I seek to create works that express the genuine me, the world, and its spiritual presence. Through these ideas, I continuously develop a relationship between colors, shapes, portions, ground and mediums. However, the physical elements are not the only relationships which have been bonded through this progress. The work itself and I, the space and energy and never-ending cycle of questions from the mind continues to build the art that I have built until now.
Being featured "One to Watch" at SaatchiOnlineGallery
-From 'HyunRyoung Kim;Relatioal Space Catalogue Essay
Although HyunRyoung Kim's large abstract painting make bold visual statements, their development stems from a place of quiet introspection and contemplation.
Kim explores relationships between colours, shapes, figure and ground in a visual language that is at once intellectual and emotive. Kim aims to depict both the 'fact' and the emotion of the world around us; the sensorial as well as the spiritual or ephemeral.
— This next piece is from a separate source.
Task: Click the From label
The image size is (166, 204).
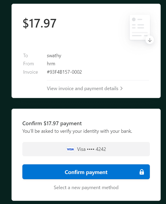Action: click(29, 64)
Kim invites us to open up to the infinite possibilities of connection with and exploration of the world around and within us.
One omnipresent element of this world, as it is played out in these spare, ethereal and yet evocative works is a strong black line; a striking contrast against the large expanses of white, and the pale, amorphous blooms of colour that make up the canvas. To Kim, this line is a representation of the force od fate in our lives, which for her is given-a 'fact'-and its incursions on the canvas are emblematic of fate's interactions with all the ideas, emotions, relationships and events in our lives, made manifest on her cancases in large, gestural, abstract forms.
The black line of fate is juxtaposed with the visual embodiment of the perhaps more capricious and ephemeral aspects of our lives; our fleeting thoughts and desires, our brief encounters. Indeed, both on the plane of the canvas and in life, it often seems that the external momentum of fate threatens to intrude upon these internal, personal elements by force. But in Kim's work, however unyielding the black line of fate line may be, it sometimes seems thrown off course, veering out of the way of the vibrant ebullience of emotion. We are left with a sense of movement, contrast and change. Our lives are constantly in flux; we constantly course correct based on new information, events, and influences. Kim's canvases speak to this resilience, mutability and resourcefulness in the face of the monumental and unrelenting.